20 de abril de 2017

Portazo de Erdogan a la UE.

Hubo un tiempo en el que parecía que los caminos avanzaban, en general, hacia adelante. Más allá de los enormes problemas y dificultades que siempre han acompañado a la humanidad, daba la sensación de que en términos generales nos dirigíamos hacia mayores cotas de libertad, bienestar y respeto a los derechos humanos. No hay que ir muy lejos. En la década pasada, comenzaba el siglo cuando la Unión Europea ampliaba sus fronteras como nunca, pasaba de 15 a 27 miembros y comenzaba a negociar la largamente perseguida (y difícil) incorporación de Turquía al club europeísta. Por aquellos años también, al otro lado del Atlántico Barack Obama ganaba las elecciones con el discurso más inusitadamente esperanzador y progresista que podríamos imaginar de la primera potencia del mundo.

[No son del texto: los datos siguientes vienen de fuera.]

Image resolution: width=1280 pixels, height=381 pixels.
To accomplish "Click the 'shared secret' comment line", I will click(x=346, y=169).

No quiero ser derrotista en absoluto. No me malinterpreten. Mi hipótesis es siempre que el género humano ha ido encontrando, más bien que mal, soluciones a sus problemas. Pero estarán de acuerdo conmigo en que desde aquellos albores del siglo XXI hasta hoy han pasado tantas cosas que el mundo parece otro. Y diría que parece peor. 

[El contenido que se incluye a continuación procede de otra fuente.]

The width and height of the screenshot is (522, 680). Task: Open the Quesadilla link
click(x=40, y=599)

Reconozcamos que la entrada de Turquía en la Unión Europea no era tarea fácil. Sin embargo, en aquellos años, parecía un objetivo posible: fundamental para nosotros, desde el punto de vista estratégico; necesario para ellos, desde la perspectiva económica. Suficientemente viable como para intentarlo.
 
Hoy, en cambio, la puerta se cierra por la deriva autoritaria de Tayip Erdogan. Desde el fallido golpe de Estado del año 2016, se calcula que han sido purgados 150.000 empleados públicos, entre ellos miles de profesores, médicos, jueces y fiscales; decenas de miles de ciudadanos han sido detenidos; más de 2.000 periodistas despedidos y decenas de medios de comunicación prohibidos y clausurados. En los últimos meses, el panorama no dejaba albergar muchas esperanzas sobre el camino emprendido por el régimen. Pero el referéndum del pasado domingo marca un hito inasumible en la escalada autoritaria.
 
La celebración de una consulta para ampliar los poderes del presidente mientras se mantiene el estado de excepción y se intimida a los opositores; en un marco legal 'inadecuado', según los observadores de la OSCE; con unos resultados impugnados por el principal partido de la oposición; y ya el colmo, la amenaza de volver a implantar en el país la pena de muerte, plantean un panorama tan radicalmente alejado de los valores europeos que parece dar la impresión de que el presidente turco ha pretendido deliberadamente dar un portazo a la entrada del país en la UE. O al menos, no le ha importado hacerlo.

La situación debería hacernos reflexionar sobre la proliferación de líderes en negativo, políticos elegidos democráticamente, como Trump, que airean una belicosidad alarmante, con la palabra guerra cada día más presente en las páginas de los periódicos; primeros ministros, como Cameron, que llevan a sus ciudadanos a tomar decisiones perjudiciales para sí mismos; o presidentes, como Tayip Erdogan, que han convertido un país casi europeo en un régimen personal autoritario con una población dividida por la mitad.
 
Más allá de la lógica diplomática de los gobiernos europeos, que llaman al diálogo y al consenso con todas las fuerzas políticas, es una evidencia que Turquía ha desandado su camino y se sitúa hoy a años luz de donde estaba en 2004 cuando comenzó oficialmente el proceso para su adhesión a la UE. El Parlamento Europeo pidió ya en noviembre pasado que la candidatura turca se paralizara y hoy, con más motivos todavía, los socialistas exigimos que las negociaciones se suspendan. No podemos seguir planteando un futuro común con un país que ha tomado una ruta inaceptable. No deseamos tener como socio a un líder que recorta libertades, reprime a la oposición y divide a su propio país. Ha sido él, y no nosotros, quien ha cerrado la puerta.